Halaman:Amai Cilako.pdf/18

Halaman ini telah diuji baca

Sutan Djamaris lalu bertanya, “Kemanakah ibu kita?” Menjawab Sutan Sati, “Beliau pergi meminta obat, ke rumah Inyik Maiti.” Lalu menjawab pula Sutan Djamaris, “Kalau ke situ meminta obat, Insya Allah akan ada ansurannya, banyak orang nan telah sembuh, obat beliau memang mujarab.” Akan halnya si Upik, sudah sebulan tergeletak, banyak dukun nan telah mengobati, dukun nan jauh dan dekat, juga sudah diturut, dimana-mana dukun nan pandai, sudah dipanggil untuk mengobati si Upik, segala kehendak dukun dipenuhi semua, hingga beribu habis uang, di pinggang suaminya, untung suaminya giat pula berkerja.

Sedang mereka duduk bersama, menjaga si Upik nan sedang sakit, si Rombok ke rumah, membawa bermacam macam obat, begitu datang Rambok langsung duduk bersimpuh, Diremasnya daun paku ransam diremasnya pula pisang kelat, cukup dengan sitawa dan sidingin sikumpai cikaraunya, maka direndamlah beras pulut, kunyit damar kemiri, lalu disaring dan diminumkan.
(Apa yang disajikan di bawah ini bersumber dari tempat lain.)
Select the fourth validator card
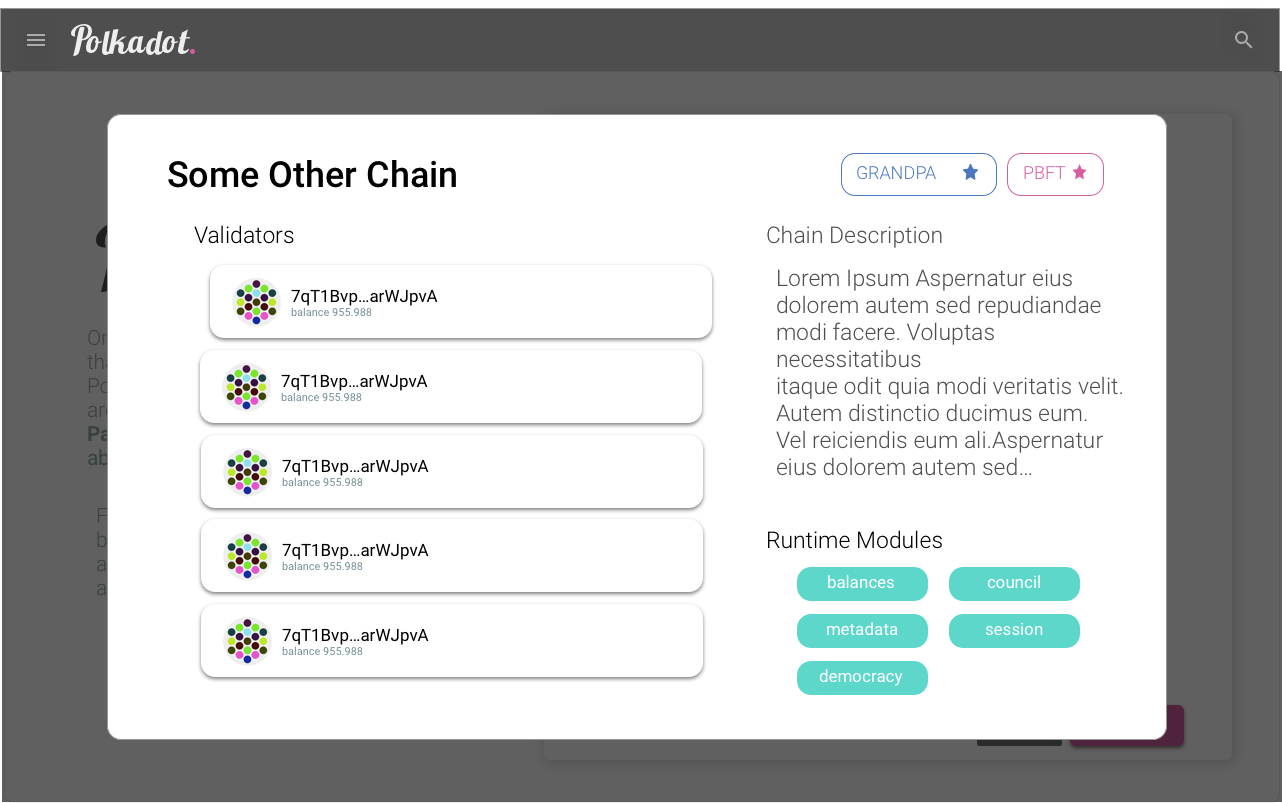Image resolution: width=1282 pixels, height=803 pixels. [452, 556]
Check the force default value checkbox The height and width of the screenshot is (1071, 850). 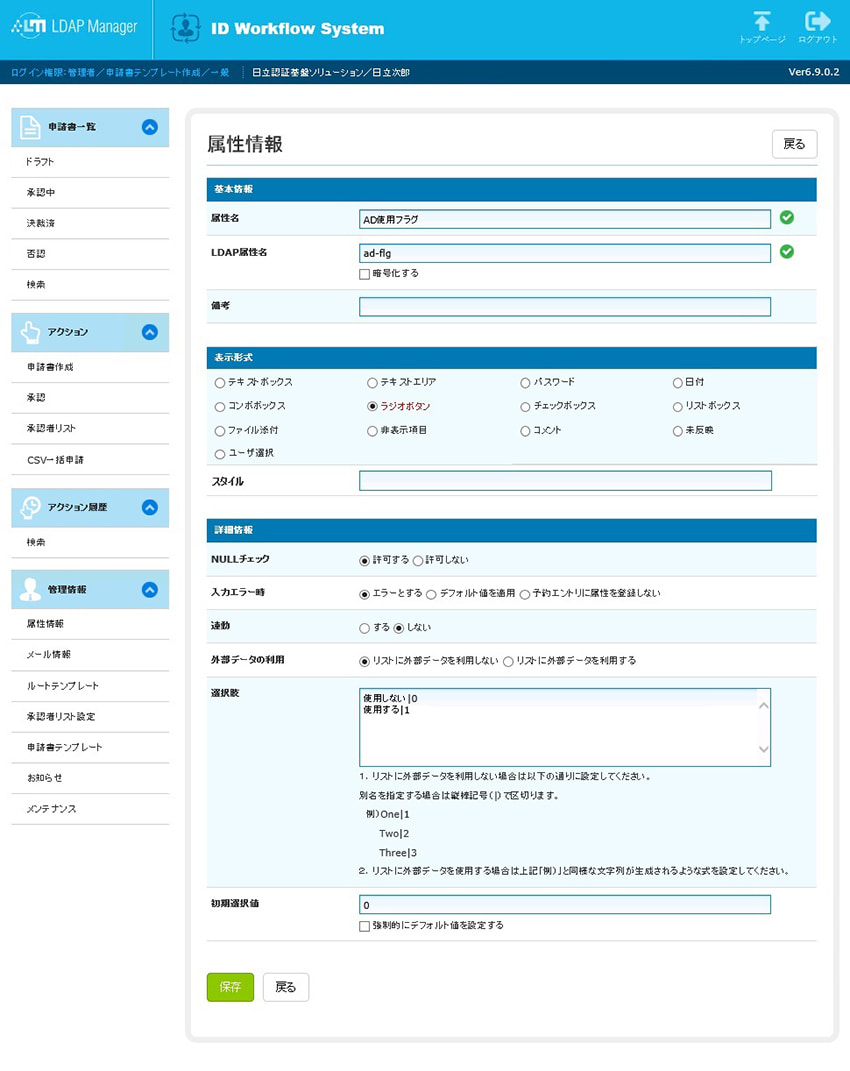pos(365,926)
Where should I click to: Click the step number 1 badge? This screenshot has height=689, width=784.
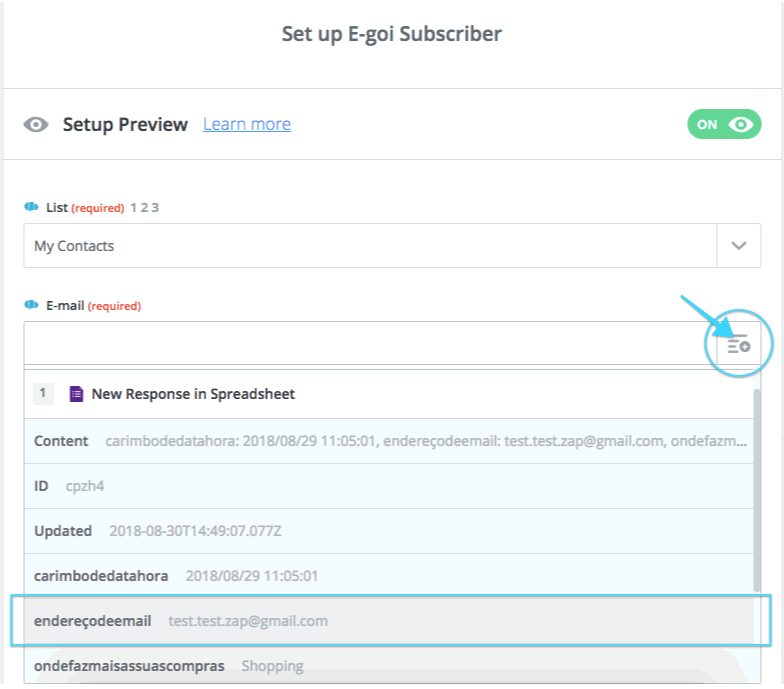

Semuanya dibarutkan ke badan si Upik, setelah itu disemburkan cabe rawit, kemudian badan si Upik, diasapi dengan kemenyan putih, usahkan sakit nan akan sembuh, malah bertambah letih, badan si Upik jadinya, maka berkatalah si Rombok mandehnya si Upik, “Rupanya obat tidak mujarab, orang nan melihat semakin cemas, si Upik tidak tahu dengan dirinya lagi.” Sedih hati si Rombok mandeh si Upik, dipangku anak ditangisi, di hari itu juga, ajal sudah bilangan sampai, maka berpulanglah si Upik ke rahmatullah, tidak terkira ratap mandenya, si Minah menangis meratapi, adik kandung belahan badan, “Kita berdua tinggal seorang, dengan siapa saya ditinggalkan.

Mendaki ke Sungai
Buluah Ke kiri jalan ke seberang;
Dimana hati tak akan luluh
Badan berdua tinggal seorang.”

Meratap si Rombok mandehnya si Upik, diremas perut dikempiskan, memukul-mukul perut, makin disabarkan makin, berbuah-buah ratapnya.